She was born Cora Jean Smith on Dec. 20, 1942, in Lufkin, Texas. She met her best friend and childhood sweetheart, Theodore Howard, at school. Their relationship blossomed from awkward hellos in the hallways to walking home with together almost every day.
She and Theodore were young when they got married at a baptist church in town. It was two years after Cora graduated high school, in 1963. As they built their lives together, eventually moving to Seattle's Central Area, they had 7 children and 17 grandchildren.
She fell in love with teaching mid-career, switching her major after volunteering with some students through a Seattle University program. She taught in Seattle schools for 23 years, and was often the last to leave the building at Emerson Elementary, the last place she worked.
Her strength was working with students who were struggling. She went the extra mile for them, driving them home when their parents had late shifts. She made sure her children, three of whom became Seattle teachers/principals, showed the same empathy to others.
"‘Honey, you can only control the 6 hours that child is with you in the classroom," she told her daughter, Shari, who'd just become a teacher. "Sometimes a child has been hurt, and abused, and you’re the only consistent routine that they have. Show them as much love as you can."
Shari said her mom once pulled the car over to advise a stranger who was yelling and yanking at her son in a park. As Shari watched in disbelief from the passenger seat, the mother — who was initially affronted at the intervention— later hugged Mrs. Howard.
After they retired, Cora and Theodore babysat their grandkids and pushed their kids to travel places they never got to see.

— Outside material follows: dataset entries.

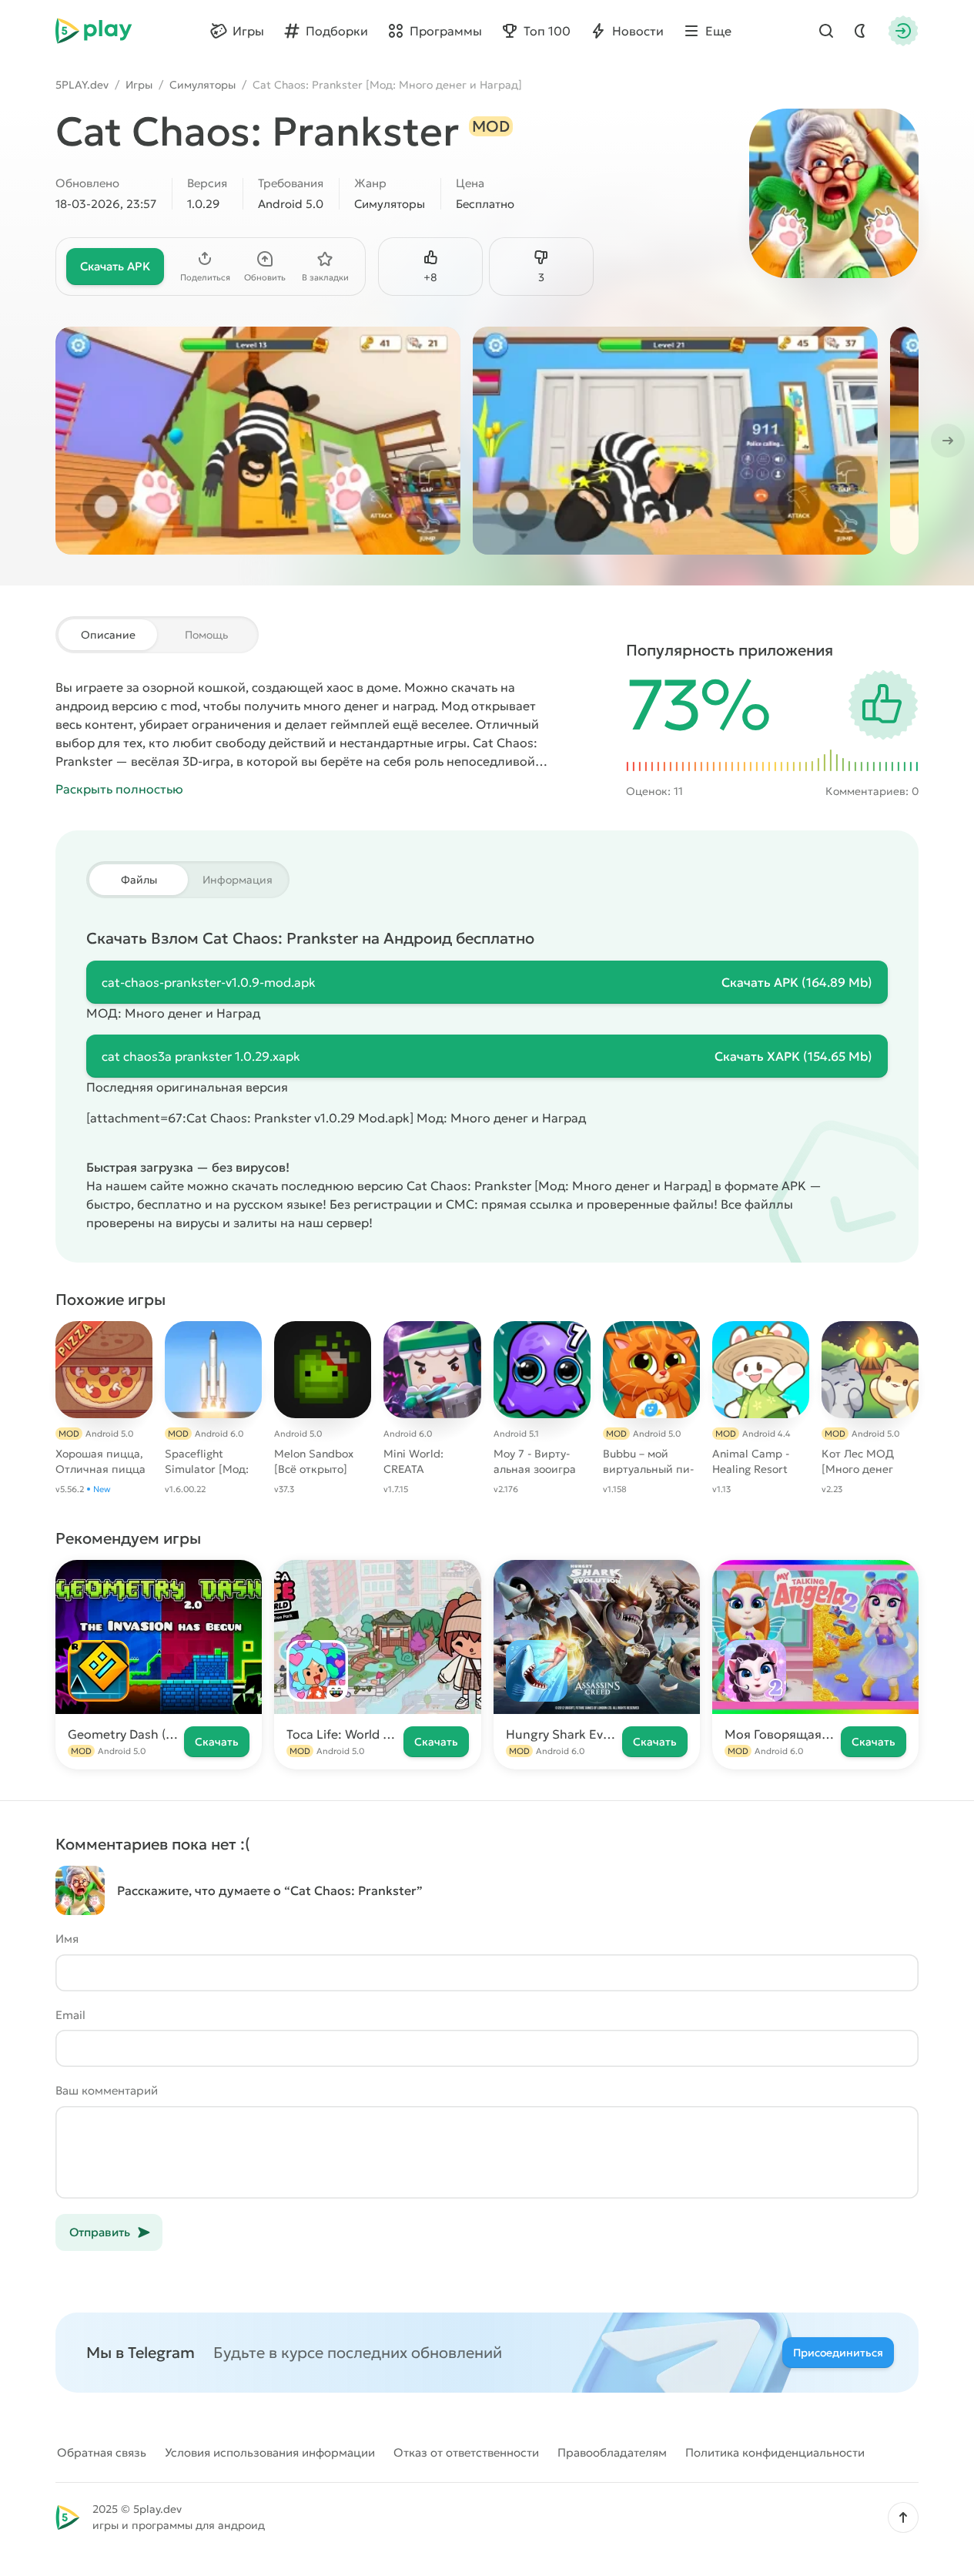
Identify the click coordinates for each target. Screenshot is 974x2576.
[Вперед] (946, 441)
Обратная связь (101, 2452)
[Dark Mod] (860, 30)
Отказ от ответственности (466, 2452)
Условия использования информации (270, 2452)
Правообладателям (612, 2452)
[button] (903, 2517)
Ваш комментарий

Thanksgiving and Christmas was always a huge event at their home. They had to ask their kids to start making the food a few yrs ago because it got tiring.
On March 17, Theodore noticed Cora was dragging herself around the house and struggling to breathe. He called a nurse, who told him to dial 9-1-1.

"You're gonna be OK," he remembers telling her. "I'm going to follow you in the ambulance."

That was last time he saw her.
Her condition continued to deteriorate until April 3. The doctors tried many things — including Hydroxychloroquine, the antimalaria drug that Trump touted as a treatment for the virus despite its unproven results and even potentially dangerous effects for some patients.
Only 12 people were allowed at the funeral service. Their kids, Theodore, and the pastor at the church Cora attended regularly.

They sat far away from each other, wearing masks and sobbing. The pastor had to yell at the top of his lungs for the small, scattered audience.
“He spoke about her love of teaching, and love of families, and love of kids," said her son, Ted, principal @ Garfield High. "He said, ‘When God comes back, he wants you to know you were loved, and your mom was loved.' That’s not a small feat, he told us — to express love.”
Theodore has the virus now too. He mourns his wife of 56 years and battles the illness.

"I've been isolated, eating by myself, trying hard to breathe, and memorizing all the good things we had together," he told me.
This was the hardest story I had to write since the beginning of this pandemic. I broke down quietly multiple times during the interviews, & several times after. But that pain is nothing compared to what her family, and so many others, have had to endure in solitude.